Could you return the entries verbatim, starting with the line that contains "Given: Open the Products List menu item" and continuing through the final line of the entries? Leave the pictures out.

=== Extracted data ===

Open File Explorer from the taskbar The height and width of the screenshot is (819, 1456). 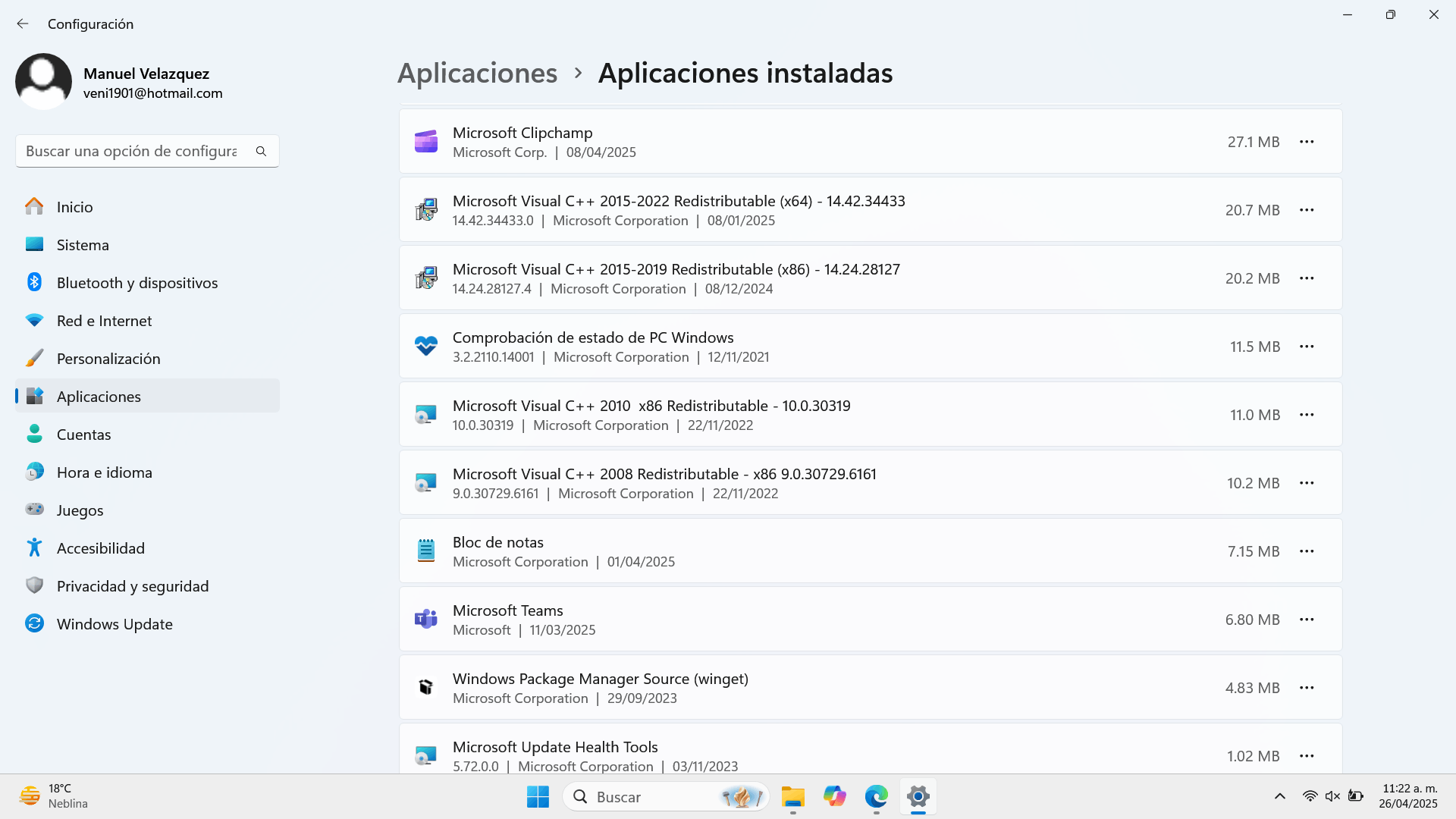pyautogui.click(x=792, y=797)
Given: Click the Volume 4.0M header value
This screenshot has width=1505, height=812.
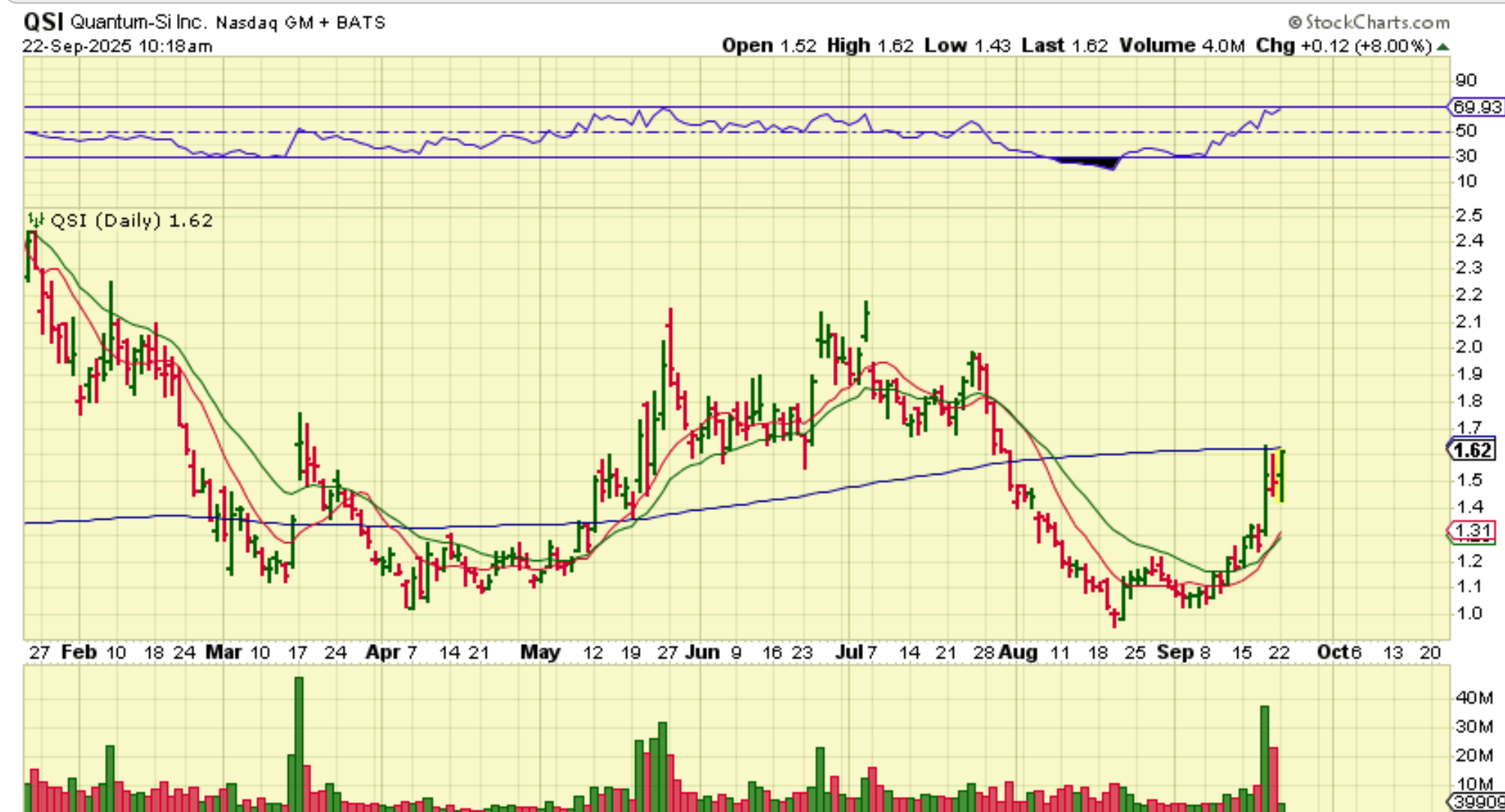Looking at the screenshot, I should 1182,46.
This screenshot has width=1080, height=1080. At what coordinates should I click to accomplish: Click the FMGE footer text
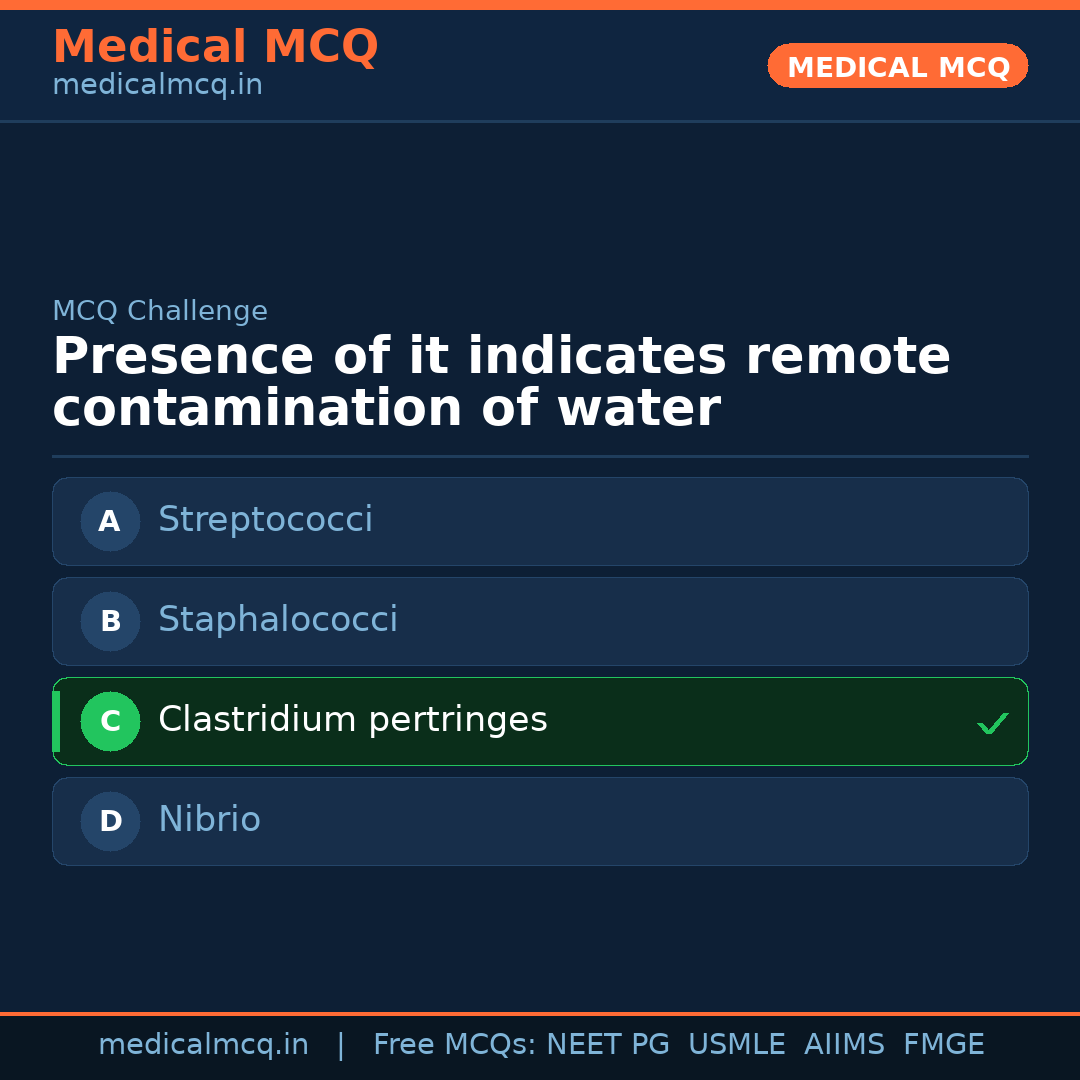point(944,1045)
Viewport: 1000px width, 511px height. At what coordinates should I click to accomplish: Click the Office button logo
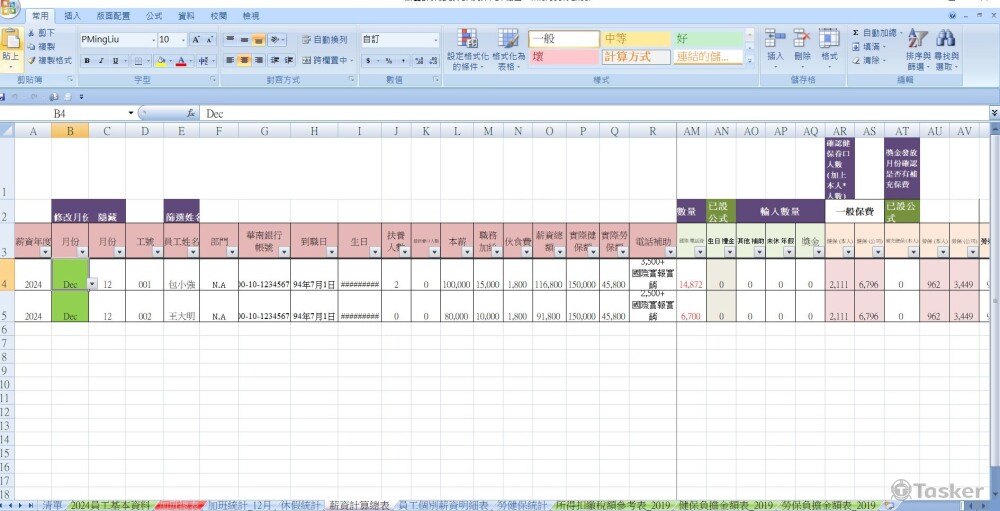(10, 10)
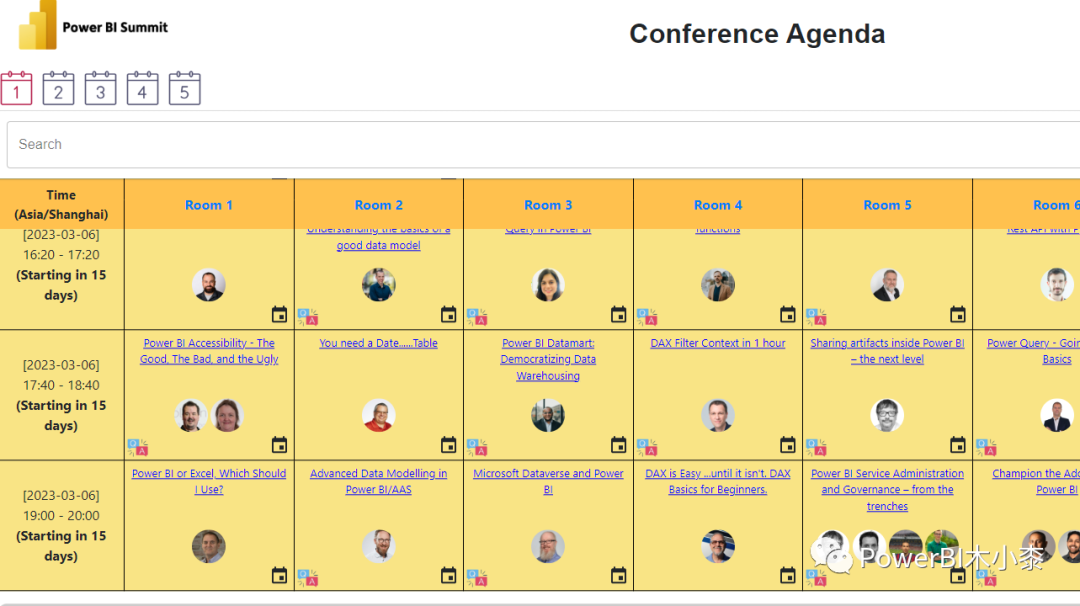Image resolution: width=1080 pixels, height=606 pixels.
Task: Click the agenda Search field
Action: 540,144
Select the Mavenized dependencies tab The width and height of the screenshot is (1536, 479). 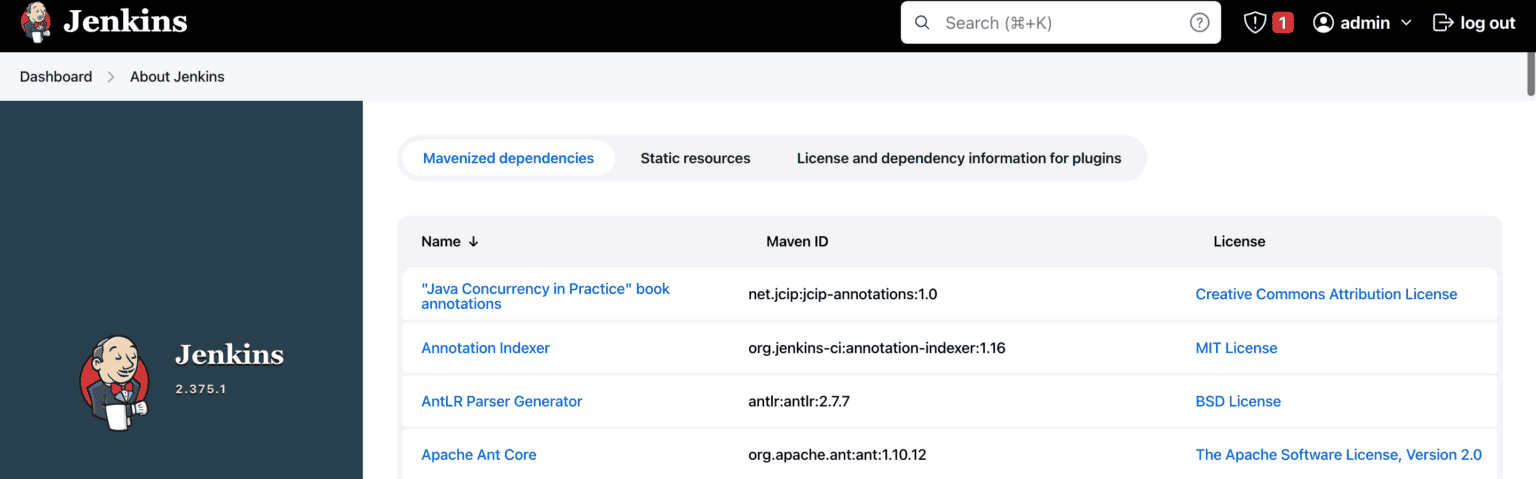click(508, 158)
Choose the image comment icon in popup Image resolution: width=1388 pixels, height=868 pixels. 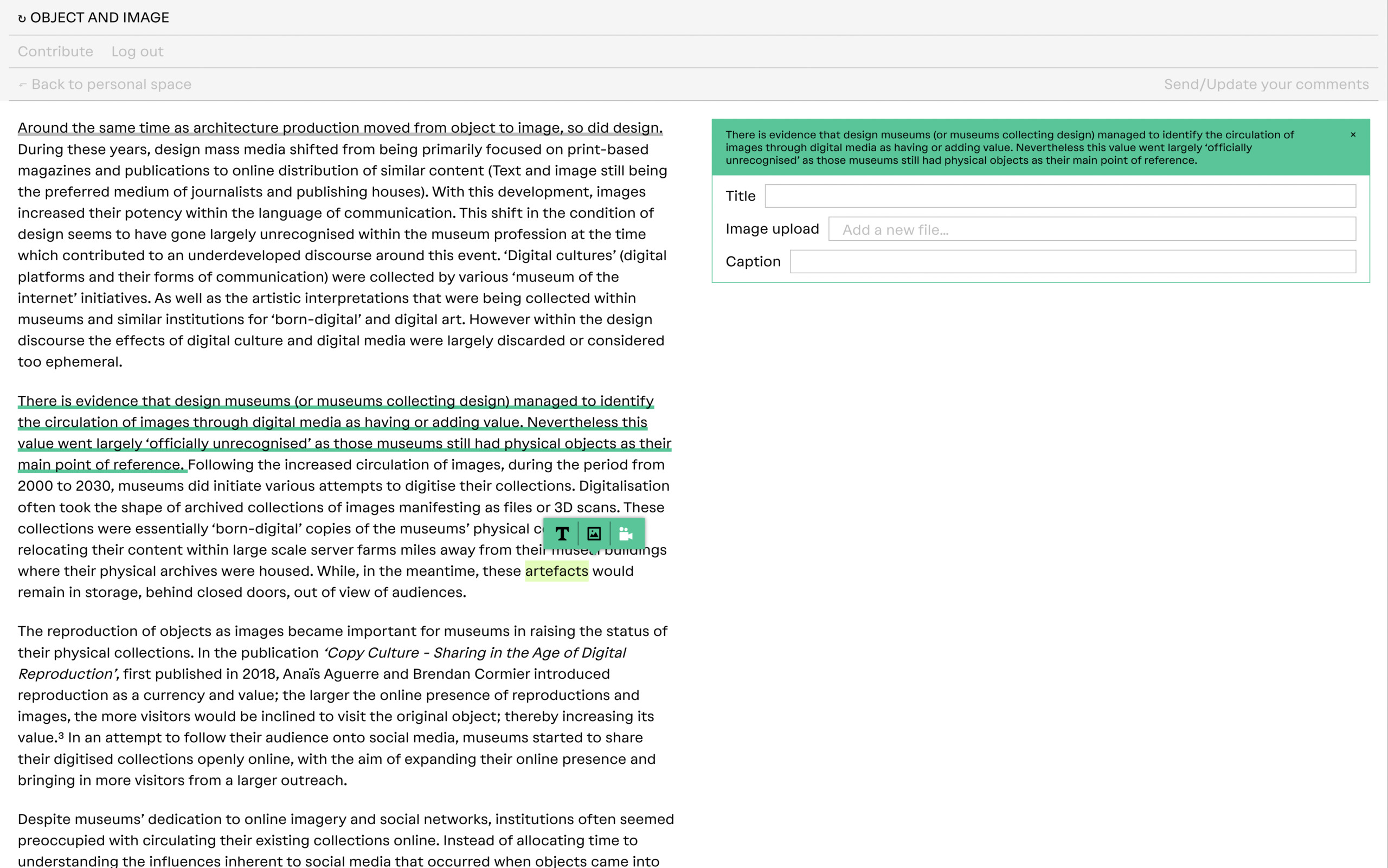(594, 534)
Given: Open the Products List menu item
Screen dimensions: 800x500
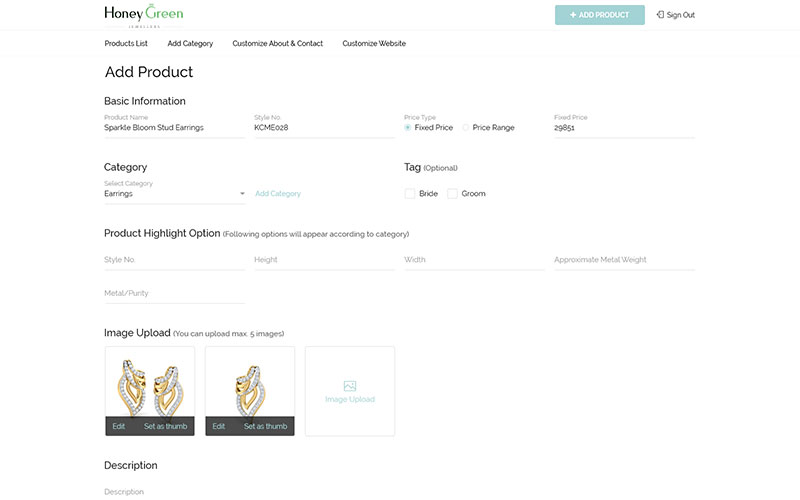Looking at the screenshot, I should (x=126, y=43).
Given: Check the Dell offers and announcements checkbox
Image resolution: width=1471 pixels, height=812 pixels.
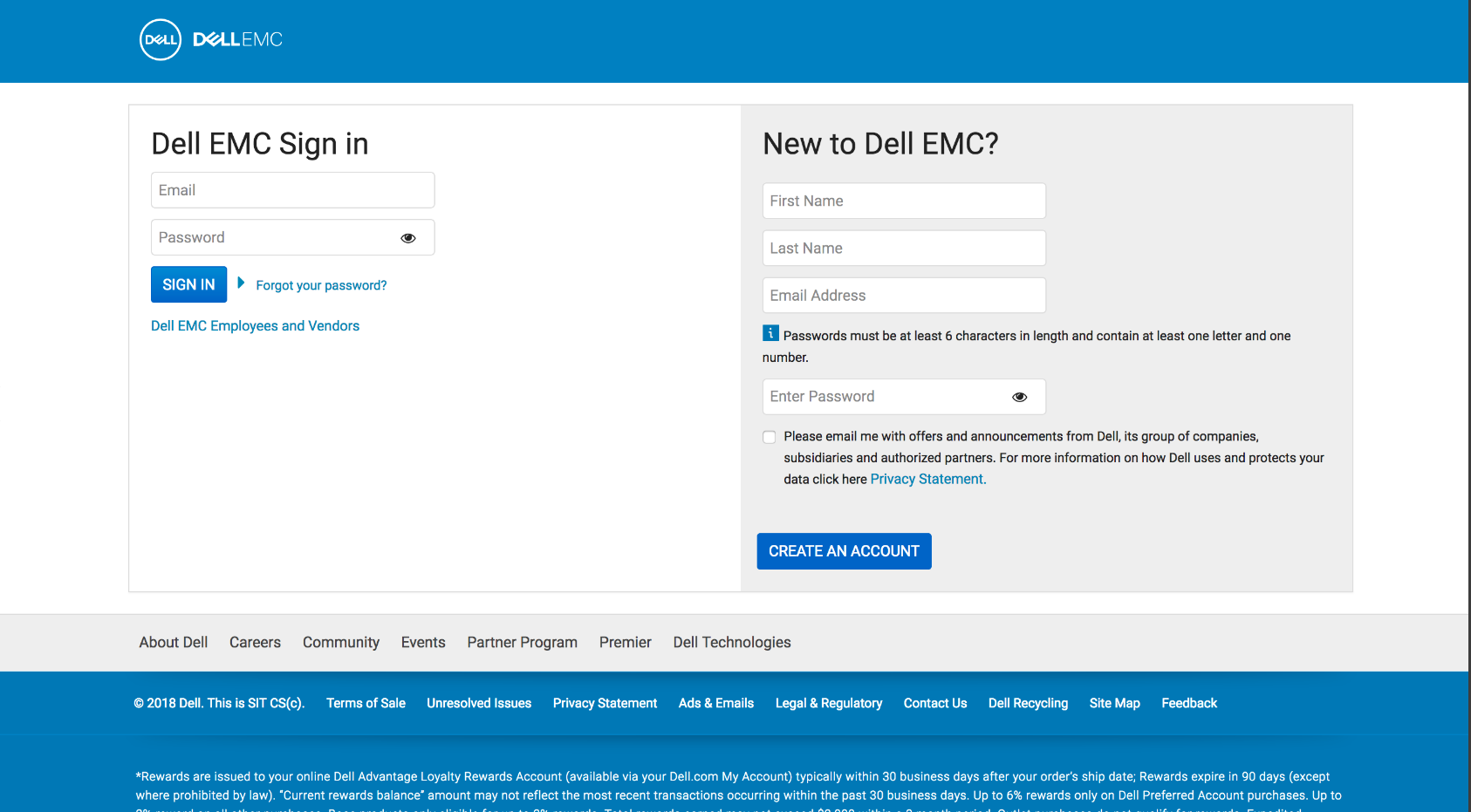Looking at the screenshot, I should 769,436.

===

__Result for this exercise__
Given: Open the Products List menu item
Screen dimensions: 800x500
Looking at the screenshot, I should (x=126, y=43).
Given: Check the Dell offers and announcements checkbox
Image resolution: width=1471 pixels, height=812 pixels.
Looking at the screenshot, I should 769,436.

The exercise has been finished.